It can be provided on the one hand, that the second location information includes position data from one or more vehicle positions of the second vehicle, which are compared with the position data of other vehicle positions of the second vehicle (20) temporally closest to the image recording time, and selected first location information includes position data from a first vehicle position or from a plurality of first vehicle positions of the first vehicle, which are temporally closest to the image acquisition time point relative to the position data of other first vehicle positions of the first vehicle.
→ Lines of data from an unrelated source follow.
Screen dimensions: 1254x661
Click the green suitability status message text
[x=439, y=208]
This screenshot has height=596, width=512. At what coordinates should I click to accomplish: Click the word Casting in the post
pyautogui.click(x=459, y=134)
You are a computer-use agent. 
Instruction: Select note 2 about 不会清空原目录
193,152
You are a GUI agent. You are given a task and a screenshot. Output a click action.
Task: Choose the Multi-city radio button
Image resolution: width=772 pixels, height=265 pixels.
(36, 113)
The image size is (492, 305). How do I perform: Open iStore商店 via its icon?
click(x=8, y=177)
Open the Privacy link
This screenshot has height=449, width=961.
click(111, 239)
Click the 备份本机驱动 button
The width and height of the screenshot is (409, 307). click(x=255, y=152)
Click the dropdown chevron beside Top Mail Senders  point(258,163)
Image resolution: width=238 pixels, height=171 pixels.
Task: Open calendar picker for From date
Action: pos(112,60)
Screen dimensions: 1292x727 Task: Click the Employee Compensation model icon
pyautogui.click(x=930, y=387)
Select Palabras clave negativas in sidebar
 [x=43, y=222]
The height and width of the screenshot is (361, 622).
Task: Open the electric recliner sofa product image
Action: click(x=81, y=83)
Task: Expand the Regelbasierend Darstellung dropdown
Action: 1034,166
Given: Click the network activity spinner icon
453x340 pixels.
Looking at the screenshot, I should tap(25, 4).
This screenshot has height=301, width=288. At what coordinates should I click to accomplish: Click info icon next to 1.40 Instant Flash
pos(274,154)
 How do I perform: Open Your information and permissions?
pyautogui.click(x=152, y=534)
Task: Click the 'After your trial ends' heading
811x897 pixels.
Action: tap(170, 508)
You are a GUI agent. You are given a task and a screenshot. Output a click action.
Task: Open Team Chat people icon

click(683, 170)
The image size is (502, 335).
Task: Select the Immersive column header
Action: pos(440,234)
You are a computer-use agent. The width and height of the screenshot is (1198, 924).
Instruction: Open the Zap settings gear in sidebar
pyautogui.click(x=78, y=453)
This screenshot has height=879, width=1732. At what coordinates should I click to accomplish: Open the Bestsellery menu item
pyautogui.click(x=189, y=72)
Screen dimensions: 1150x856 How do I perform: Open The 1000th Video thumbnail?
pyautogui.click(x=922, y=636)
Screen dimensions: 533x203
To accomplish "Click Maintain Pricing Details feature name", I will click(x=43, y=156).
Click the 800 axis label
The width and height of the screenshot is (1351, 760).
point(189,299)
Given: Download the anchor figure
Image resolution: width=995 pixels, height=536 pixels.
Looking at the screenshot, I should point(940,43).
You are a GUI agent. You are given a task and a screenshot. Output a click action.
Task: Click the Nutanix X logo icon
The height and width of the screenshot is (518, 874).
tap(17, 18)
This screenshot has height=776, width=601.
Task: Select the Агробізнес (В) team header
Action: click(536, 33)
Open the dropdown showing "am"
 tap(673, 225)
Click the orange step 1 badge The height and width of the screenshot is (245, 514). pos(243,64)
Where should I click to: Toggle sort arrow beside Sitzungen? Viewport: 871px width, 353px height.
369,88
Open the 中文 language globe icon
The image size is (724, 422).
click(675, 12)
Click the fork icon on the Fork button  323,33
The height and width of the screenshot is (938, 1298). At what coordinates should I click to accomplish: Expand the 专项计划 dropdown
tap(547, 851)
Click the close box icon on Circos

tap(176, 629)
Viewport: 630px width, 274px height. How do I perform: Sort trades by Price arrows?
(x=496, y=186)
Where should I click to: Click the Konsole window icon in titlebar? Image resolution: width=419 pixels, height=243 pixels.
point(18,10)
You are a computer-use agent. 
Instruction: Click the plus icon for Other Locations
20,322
On the other hand, it may be provided that the second location information comprises the identifier of a second toll object recognized as being driven by the second vehicle, which is linked to a recognition time, which second in terms of its temporal rank compared to the detection times of other recognized by the second vehicle as driving Toll objects precedes the image acquisition time in time,
the first selected location information comprises the identifier of a first toll object recognized as having traveled by the first vehicle (10), which is temporally associated with a recognition time with respect to its time rank compared to recognition times of other first toll objects recognized as having traveled by the first vehicle the next one.

Preferably, in the case of the successful comparison or in the event of abortion of the control procedure, the central data processing device sends a deletion request to the second vehicle receiving and operating the second vehicle by displaying the text data of the vehicle identifier and the image data of the image acquisition determining the text data of the vehicle Vehicle license plate of the first vehicle based deleted.
The second vehicle preferably deletes the text data of the vehicle registration number and the image data of the image acquisition on which the determination of the text data of the vehicle registration number of the first vehicle was based, at the latest at the end of a predetermined deletion period. Preferably, the deletion period is set in motion by the time of the image acquisition. The deletion period is preferably at least one minute or at most one hour.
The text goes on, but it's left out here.